As I knew nothing about the Japanese in Mexican history, although born and educated in El Paso, Texas, on the Mexican border, I knew nothing about the Chinese in Mexico. The Texas school system didn’t think it was important. But the history is long and often troubled.
There is a well publicized theory that in 1421, 71 years before Columbus, China’s legendary Zheng He and his spectacular Ming fleet of treasure junks discovered America. See “1421: The Year China Discovered the World”
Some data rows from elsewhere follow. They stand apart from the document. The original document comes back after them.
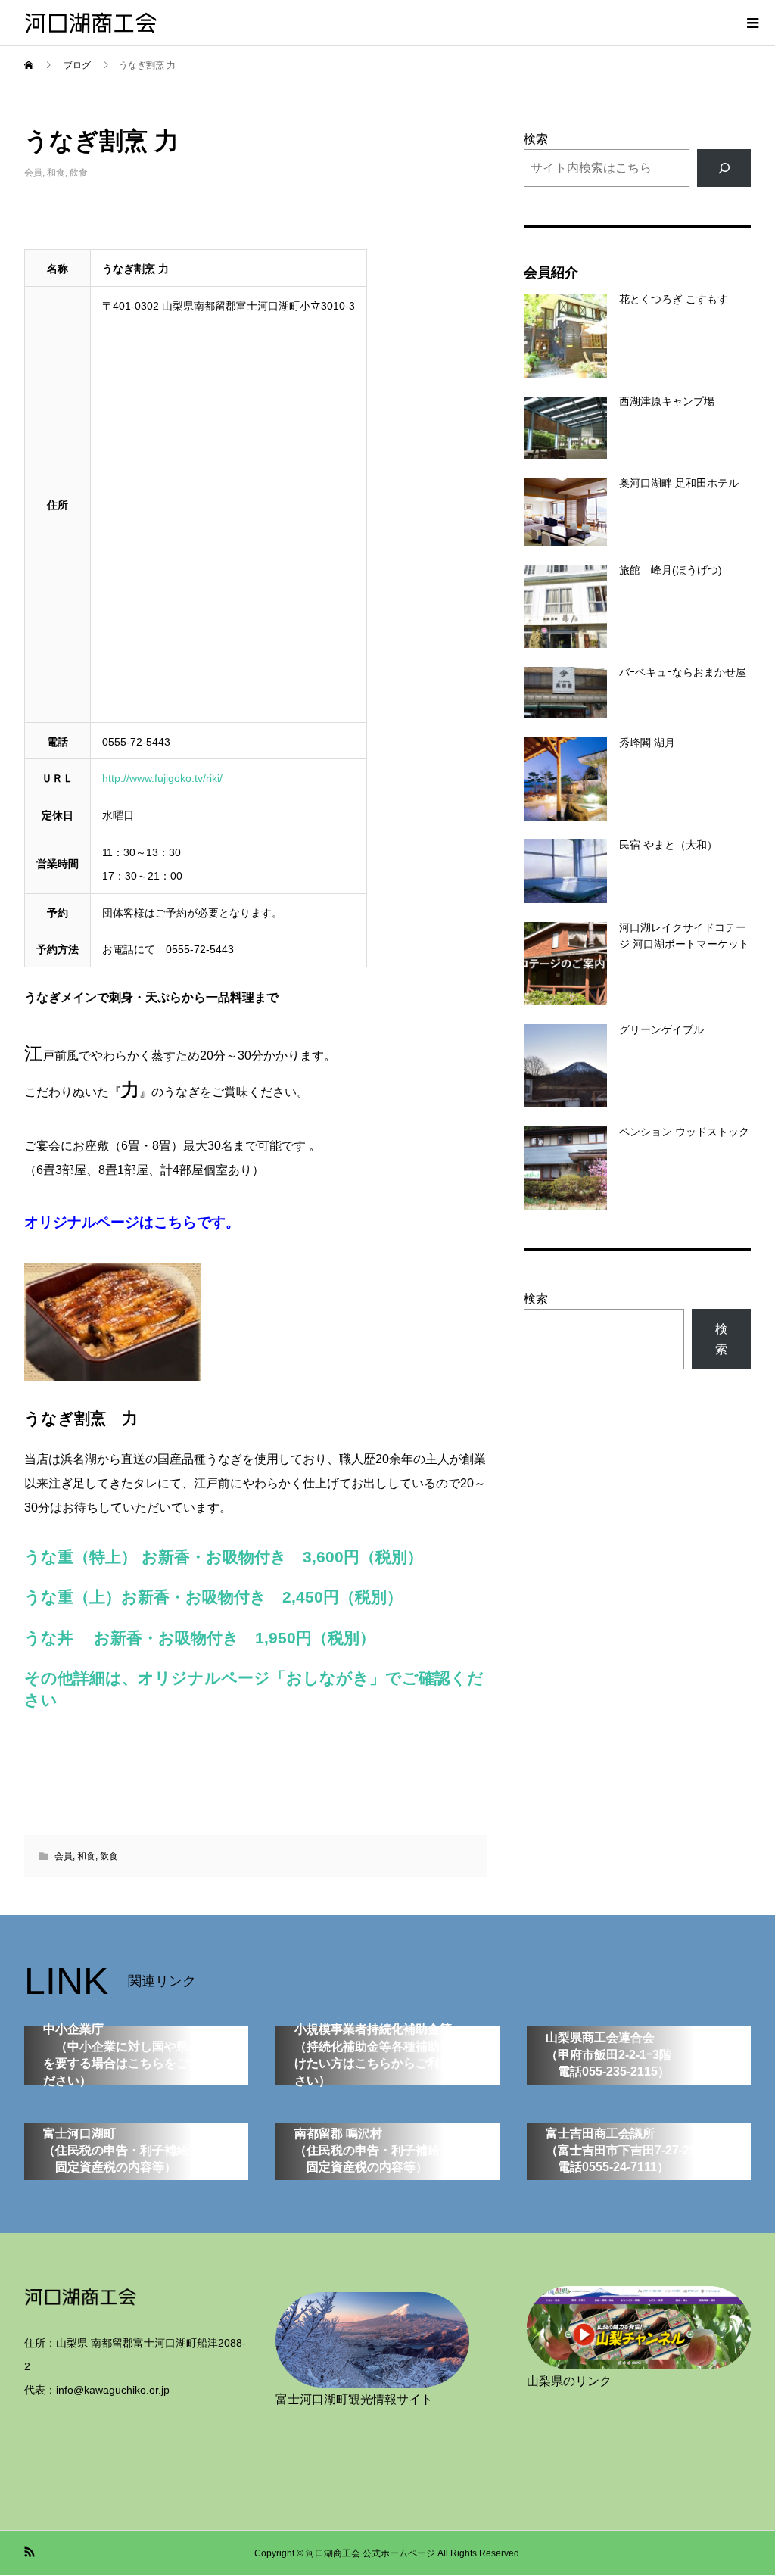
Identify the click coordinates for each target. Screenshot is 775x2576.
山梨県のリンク (569, 2381)
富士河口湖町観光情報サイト (354, 2399)
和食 (56, 172)
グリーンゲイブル (661, 1029)
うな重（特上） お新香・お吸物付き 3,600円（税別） (223, 1556)
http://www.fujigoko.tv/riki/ (162, 778)
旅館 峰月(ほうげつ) (670, 570)
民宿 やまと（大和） (668, 845)
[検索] (724, 167)
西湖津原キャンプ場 (666, 401)
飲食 (79, 172)
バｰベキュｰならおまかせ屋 (682, 672)
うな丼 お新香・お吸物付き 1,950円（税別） (199, 1637)
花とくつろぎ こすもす (673, 299)
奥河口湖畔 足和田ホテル (679, 483)
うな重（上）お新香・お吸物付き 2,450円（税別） (213, 1597)
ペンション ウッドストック (684, 1132)
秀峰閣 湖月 (647, 743)
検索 (536, 138)
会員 (33, 172)
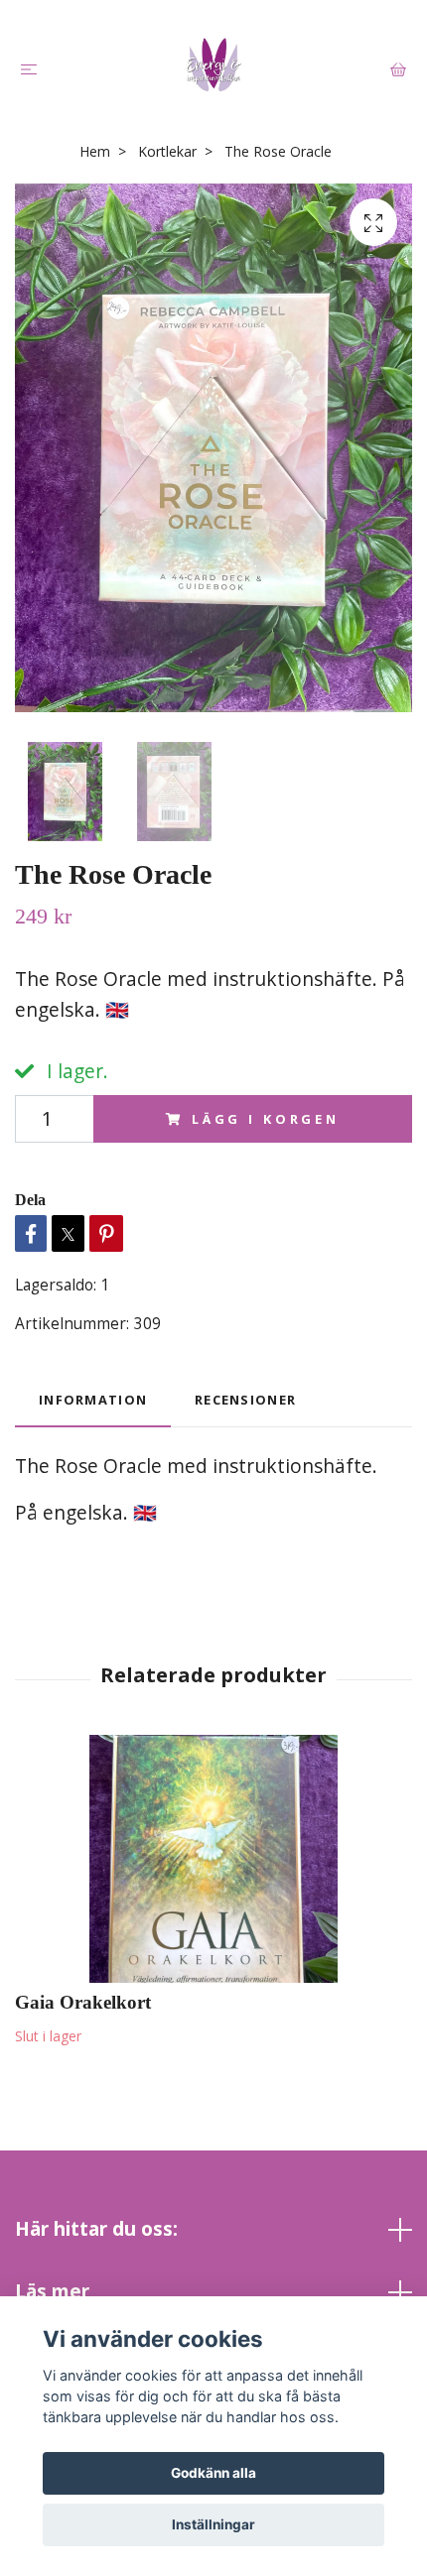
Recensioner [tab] (245, 1400)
The little known history of the Chinese in Mexico–one that is marked by a bloody massacre and a successful effort to shut down Chinese-owned businesses in one Mexican state–is documented in an English-language book authored by a UCLA professor. The book, “The Chinese in Mexico, 1882-1940” (University of Arizona Press, 2010) notes that Chinese migration to Mexico dates back to the 1600s when Spanish trading ships sailed between Mexico and the Philippines. About 60,000 Chinese entered Mexico during the late 19th and early 20th centuries, many of them with the intent of trying to gain illegal entry into the U.S., which had barred Chinese immigrants in 1882.
A nationalist fervor swept Mexico in 1910, the year in which the Mexican Revolution started. Many Chinese residents were killed and robbed. Their private residences and business were ransacked and destroyed. Pancho Villa was known to go out of his way to murder Chinese. But many survived, contributing to Mexico’s diversity and are tailors, barbers, and shopkeepers.